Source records
§

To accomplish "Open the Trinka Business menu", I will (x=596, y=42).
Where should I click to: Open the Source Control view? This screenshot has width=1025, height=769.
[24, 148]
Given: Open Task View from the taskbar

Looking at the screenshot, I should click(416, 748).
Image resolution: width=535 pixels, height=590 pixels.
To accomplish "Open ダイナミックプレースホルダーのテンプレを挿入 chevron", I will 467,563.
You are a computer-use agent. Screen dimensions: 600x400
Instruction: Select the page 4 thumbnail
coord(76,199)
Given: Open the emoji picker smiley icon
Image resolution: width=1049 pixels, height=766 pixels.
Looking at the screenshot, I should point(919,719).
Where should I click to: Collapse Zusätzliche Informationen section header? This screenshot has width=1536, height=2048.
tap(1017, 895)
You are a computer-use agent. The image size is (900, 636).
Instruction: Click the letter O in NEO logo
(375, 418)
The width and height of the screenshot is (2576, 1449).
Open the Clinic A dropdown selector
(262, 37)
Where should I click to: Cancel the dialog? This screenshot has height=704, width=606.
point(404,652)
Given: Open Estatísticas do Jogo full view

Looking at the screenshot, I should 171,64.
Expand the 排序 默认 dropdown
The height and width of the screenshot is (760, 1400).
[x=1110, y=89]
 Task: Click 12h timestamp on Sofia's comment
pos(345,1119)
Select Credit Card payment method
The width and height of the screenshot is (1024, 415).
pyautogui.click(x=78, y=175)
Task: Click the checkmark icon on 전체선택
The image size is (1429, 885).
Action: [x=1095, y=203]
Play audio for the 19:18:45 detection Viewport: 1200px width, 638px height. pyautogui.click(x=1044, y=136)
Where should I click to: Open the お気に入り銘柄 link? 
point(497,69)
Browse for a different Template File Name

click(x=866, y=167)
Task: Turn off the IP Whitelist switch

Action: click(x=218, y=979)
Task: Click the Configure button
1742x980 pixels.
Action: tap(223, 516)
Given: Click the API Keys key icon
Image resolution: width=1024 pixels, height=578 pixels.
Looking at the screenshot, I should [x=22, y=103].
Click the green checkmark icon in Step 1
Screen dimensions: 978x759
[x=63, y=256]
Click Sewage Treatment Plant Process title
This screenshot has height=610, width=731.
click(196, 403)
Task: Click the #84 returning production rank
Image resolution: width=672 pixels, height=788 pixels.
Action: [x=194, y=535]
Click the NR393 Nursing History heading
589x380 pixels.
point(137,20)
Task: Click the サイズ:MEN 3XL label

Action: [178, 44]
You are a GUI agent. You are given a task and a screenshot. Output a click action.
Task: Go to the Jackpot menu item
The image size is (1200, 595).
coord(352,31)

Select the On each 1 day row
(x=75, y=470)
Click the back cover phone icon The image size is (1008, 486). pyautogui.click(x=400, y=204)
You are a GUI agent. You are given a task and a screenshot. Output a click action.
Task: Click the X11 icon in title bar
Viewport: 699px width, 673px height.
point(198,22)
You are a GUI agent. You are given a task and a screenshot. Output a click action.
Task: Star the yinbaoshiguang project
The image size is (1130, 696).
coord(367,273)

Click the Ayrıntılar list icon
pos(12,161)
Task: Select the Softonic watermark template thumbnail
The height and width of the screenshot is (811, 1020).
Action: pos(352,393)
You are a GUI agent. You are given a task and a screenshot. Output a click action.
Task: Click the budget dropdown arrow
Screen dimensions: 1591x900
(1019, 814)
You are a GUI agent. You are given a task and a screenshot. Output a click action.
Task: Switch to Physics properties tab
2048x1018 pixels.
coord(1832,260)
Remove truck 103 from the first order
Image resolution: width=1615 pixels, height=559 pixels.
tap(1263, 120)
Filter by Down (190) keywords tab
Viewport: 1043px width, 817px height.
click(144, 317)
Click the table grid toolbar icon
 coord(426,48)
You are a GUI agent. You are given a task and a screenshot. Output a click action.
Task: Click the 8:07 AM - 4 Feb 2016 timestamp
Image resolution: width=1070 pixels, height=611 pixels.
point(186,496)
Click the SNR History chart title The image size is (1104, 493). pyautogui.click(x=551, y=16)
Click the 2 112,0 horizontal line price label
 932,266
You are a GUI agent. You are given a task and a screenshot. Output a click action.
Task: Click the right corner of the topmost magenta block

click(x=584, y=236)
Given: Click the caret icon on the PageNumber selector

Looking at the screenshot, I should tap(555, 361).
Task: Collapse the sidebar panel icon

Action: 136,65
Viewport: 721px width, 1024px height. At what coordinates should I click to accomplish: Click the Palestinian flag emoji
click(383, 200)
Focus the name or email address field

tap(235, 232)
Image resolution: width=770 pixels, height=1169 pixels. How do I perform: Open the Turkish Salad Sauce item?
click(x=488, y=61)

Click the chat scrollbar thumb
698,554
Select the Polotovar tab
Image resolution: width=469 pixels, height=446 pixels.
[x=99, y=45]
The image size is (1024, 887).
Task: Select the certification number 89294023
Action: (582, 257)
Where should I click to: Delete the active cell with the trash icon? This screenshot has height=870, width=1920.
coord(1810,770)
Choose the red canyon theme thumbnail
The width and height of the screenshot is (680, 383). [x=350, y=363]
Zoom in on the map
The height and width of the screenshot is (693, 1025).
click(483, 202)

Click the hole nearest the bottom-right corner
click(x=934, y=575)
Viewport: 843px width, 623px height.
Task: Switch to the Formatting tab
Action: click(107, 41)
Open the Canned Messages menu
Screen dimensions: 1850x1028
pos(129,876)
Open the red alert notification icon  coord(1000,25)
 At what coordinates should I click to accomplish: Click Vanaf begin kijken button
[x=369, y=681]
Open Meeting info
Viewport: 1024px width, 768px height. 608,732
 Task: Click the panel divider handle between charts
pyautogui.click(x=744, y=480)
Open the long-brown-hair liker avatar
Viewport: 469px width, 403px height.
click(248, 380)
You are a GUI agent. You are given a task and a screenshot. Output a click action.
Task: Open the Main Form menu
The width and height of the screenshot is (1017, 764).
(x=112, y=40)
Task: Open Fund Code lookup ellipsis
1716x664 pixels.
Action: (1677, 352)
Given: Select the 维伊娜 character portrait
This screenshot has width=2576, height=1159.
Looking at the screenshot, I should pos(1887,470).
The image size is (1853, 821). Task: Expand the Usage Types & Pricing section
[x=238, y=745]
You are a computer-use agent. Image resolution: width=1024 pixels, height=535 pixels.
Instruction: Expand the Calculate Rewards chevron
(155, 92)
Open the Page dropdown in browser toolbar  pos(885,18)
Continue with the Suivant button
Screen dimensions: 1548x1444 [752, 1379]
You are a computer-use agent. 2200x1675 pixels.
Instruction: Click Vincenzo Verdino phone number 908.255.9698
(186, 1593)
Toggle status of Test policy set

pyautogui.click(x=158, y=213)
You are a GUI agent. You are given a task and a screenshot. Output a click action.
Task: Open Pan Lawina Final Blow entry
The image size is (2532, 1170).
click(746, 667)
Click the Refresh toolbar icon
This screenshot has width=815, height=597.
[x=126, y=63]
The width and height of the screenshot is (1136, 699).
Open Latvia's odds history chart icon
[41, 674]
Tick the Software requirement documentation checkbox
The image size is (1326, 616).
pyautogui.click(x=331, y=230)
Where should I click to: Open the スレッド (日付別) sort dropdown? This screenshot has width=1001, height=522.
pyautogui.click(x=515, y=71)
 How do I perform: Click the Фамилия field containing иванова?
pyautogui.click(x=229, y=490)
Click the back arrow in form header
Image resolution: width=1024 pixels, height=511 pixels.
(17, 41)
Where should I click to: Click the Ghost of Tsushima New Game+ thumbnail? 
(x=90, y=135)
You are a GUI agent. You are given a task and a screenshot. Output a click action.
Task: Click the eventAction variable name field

§

> **Task objective**:
Copy out the full set of entries without altering anything.

> **Result for this task**:
To accomplish "Open the Trinka Business menu", I will (x=596, y=42).
Where should I click to: Open the Source Control view? This screenshot has width=1025, height=769.
[24, 148]
Given: Open Task View from the taskbar

Looking at the screenshot, I should click(416, 748).
Image resolution: width=535 pixels, height=590 pixels.
To accomplish "Open ダイナミックプレースホルダーのテンプレを挿入 chevron", I will 467,563.
You are a computer-use agent. Screen dimensions: 600x400
Instruction: Select the page 4 thumbnail
coord(76,199)
Given: Open the emoji picker smiley icon
Image resolution: width=1049 pixels, height=766 pixels.
Looking at the screenshot, I should point(919,719).
Where should I click to: Collapse Zusätzliche Informationen section header? This screenshot has width=1536, height=2048.
tap(1017, 895)
You are a computer-use agent. The image size is (900, 636).
Instruction: Click the letter O in NEO logo
(375, 418)
The width and height of the screenshot is (2576, 1449).
Open the Clinic A dropdown selector
(262, 37)
Where should I click to: Cancel the dialog? This screenshot has height=704, width=606.
point(404,652)
Given: Open Estatísticas do Jogo full view

Looking at the screenshot, I should 171,64.
Expand the 排序 默认 dropdown
The height and width of the screenshot is (760, 1400).
[x=1110, y=89]
 Task: Click 12h timestamp on Sofia's comment
pos(345,1119)
Select Credit Card payment method
The width and height of the screenshot is (1024, 415).
pyautogui.click(x=78, y=175)
Task: Click the checkmark icon on 전체선택
The image size is (1429, 885).
Action: [x=1095, y=203]
Play audio for the 19:18:45 detection Viewport: 1200px width, 638px height. pyautogui.click(x=1044, y=136)
Where should I click to: Open the お気に入り銘柄 link? 
point(497,69)
Browse for a different Template File Name

click(x=866, y=167)
Task: Turn off the IP Whitelist switch

Action: click(x=218, y=979)
Task: Click the Configure button
1742x980 pixels.
Action: tap(223, 516)
Given: Click the API Keys key icon
Image resolution: width=1024 pixels, height=578 pixels.
Looking at the screenshot, I should [x=22, y=103].
Click the green checkmark icon in Step 1
Screen dimensions: 978x759
[x=63, y=256]
Click Sewage Treatment Plant Process title
This screenshot has height=610, width=731.
click(196, 403)
Task: Click the #84 returning production rank
Image resolution: width=672 pixels, height=788 pixels.
Action: [x=194, y=535]
Click the NR393 Nursing History heading
589x380 pixels.
point(137,20)
Task: Click the サイズ:MEN 3XL label

Action: [178, 44]
You are a GUI agent. You are given a task and a screenshot. Output a click action.
Task: Go to the Jackpot menu item
The image size is (1200, 595).
coord(352,31)

Select the On each 1 day row
(x=75, y=470)
Click the back cover phone icon The image size is (1008, 486). pyautogui.click(x=400, y=204)
You are a GUI agent. You are given a task and a screenshot. Output a click action.
Task: Click the X11 icon in title bar
Viewport: 699px width, 673px height.
point(198,22)
You are a GUI agent. You are given a task and a screenshot. Output a click action.
Task: Star the yinbaoshiguang project
The image size is (1130, 696).
coord(367,273)

Click the Ayrıntılar list icon
pos(12,161)
Task: Select the Softonic watermark template thumbnail
The height and width of the screenshot is (811, 1020).
Action: pos(352,393)
You are a GUI agent. You are given a task and a screenshot. Output a click action.
Task: Click the budget dropdown arrow
Screen dimensions: 1591x900
(1019, 814)
You are a GUI agent. You are given a task and a screenshot. Output a click action.
Task: Switch to Physics properties tab
2048x1018 pixels.
coord(1832,260)
Remove truck 103 from the first order
Image resolution: width=1615 pixels, height=559 pixels.
tap(1263, 120)
Filter by Down (190) keywords tab
Viewport: 1043px width, 817px height.
click(144, 317)
Click the table grid toolbar icon
 coord(426,48)
You are a GUI agent. You are given a task and a screenshot. Output a click action.
Task: Click the 8:07 AM - 4 Feb 2016 timestamp
Image resolution: width=1070 pixels, height=611 pixels.
point(186,496)
Click the SNR History chart title The image size is (1104, 493). pyautogui.click(x=551, y=16)
Click the 2 112,0 horizontal line price label
 932,266
You are a GUI agent. You are given a task and a screenshot. Output a click action.
Task: Click the right corner of the topmost magenta block

click(x=584, y=236)
Given: Click the caret icon on the PageNumber selector

Looking at the screenshot, I should tap(555, 361).
Task: Collapse the sidebar panel icon

Action: 136,65
Viewport: 721px width, 1024px height. At what coordinates should I click to accomplish: Click the Palestinian flag emoji
click(383, 200)
Focus the name or email address field

tap(235, 232)
Image resolution: width=770 pixels, height=1169 pixels. How do I perform: Open the Turkish Salad Sauce item?
click(x=488, y=61)

Click the chat scrollbar thumb
698,554
Select the Polotovar tab
Image resolution: width=469 pixels, height=446 pixels.
[x=99, y=45]
The image size is (1024, 887).
Task: Select the certification number 89294023
Action: (582, 257)
Where should I click to: Delete the active cell with the trash icon? This screenshot has height=870, width=1920.
coord(1810,770)
Choose the red canyon theme thumbnail
The width and height of the screenshot is (680, 383). [x=350, y=363]
Zoom in on the map
The height and width of the screenshot is (693, 1025).
click(483, 202)

Click the hole nearest the bottom-right corner
click(x=934, y=575)
Viewport: 843px width, 623px height.
Task: Switch to the Formatting tab
Action: click(107, 41)
Open the Canned Messages menu
Screen dimensions: 1850x1028
pos(129,876)
Open the red alert notification icon  coord(1000,25)
 At what coordinates should I click to accomplish: Click Vanaf begin kijken button
[x=369, y=681]
Open Meeting info
Viewport: 1024px width, 768px height. 608,732
 Task: Click the panel divider handle between charts
pyautogui.click(x=744, y=480)
Open the long-brown-hair liker avatar
Viewport: 469px width, 403px height.
click(248, 380)
You are a GUI agent. You are given a task and a screenshot. Output a click action.
Task: Open the Main Form menu
The width and height of the screenshot is (1017, 764).
(x=112, y=40)
Task: Open Fund Code lookup ellipsis
1716x664 pixels.
Action: (1677, 352)
Given: Select the 维伊娜 character portrait
This screenshot has width=2576, height=1159.
Looking at the screenshot, I should pos(1887,470).
The image size is (1853, 821). Task: Expand the Usage Types & Pricing section
[x=238, y=745]
You are a computer-use agent. Image resolution: width=1024 pixels, height=535 pixels.
Instruction: Expand the Calculate Rewards chevron
(155, 92)
Open the Page dropdown in browser toolbar  pos(885,18)
Continue with the Suivant button
Screen dimensions: 1548x1444 [752, 1379]
You are a computer-use agent. 2200x1675 pixels.
Instruction: Click Vincenzo Verdino phone number 908.255.9698
(186, 1593)
Toggle status of Test policy set

pyautogui.click(x=158, y=213)
You are a GUI agent. You are given a task and a screenshot. Output a click action.
Task: Open Pan Lawina Final Blow entry
The image size is (2532, 1170).
click(746, 667)
Click the Refresh toolbar icon
This screenshot has width=815, height=597.
[x=126, y=63]
The width and height of the screenshot is (1136, 699).
Open Latvia's odds history chart icon
[41, 674]
Tick the Software requirement documentation checkbox
The image size is (1326, 616).
pyautogui.click(x=331, y=230)
Where should I click to: Open the スレッド (日付別) sort dropdown? This screenshot has width=1001, height=522.
pyautogui.click(x=515, y=71)
 How do I perform: Click the Фамилия field containing иванова?
pyautogui.click(x=229, y=490)
Click the back arrow in form header
Image resolution: width=1024 pixels, height=511 pixels.
(17, 41)
Where should I click to: Click the Ghost of Tsushima New Game+ thumbnail? 
(x=90, y=135)
You are a GUI agent. You are given a task and a screenshot. Output a click action.
Task: Click the eventAction variable name field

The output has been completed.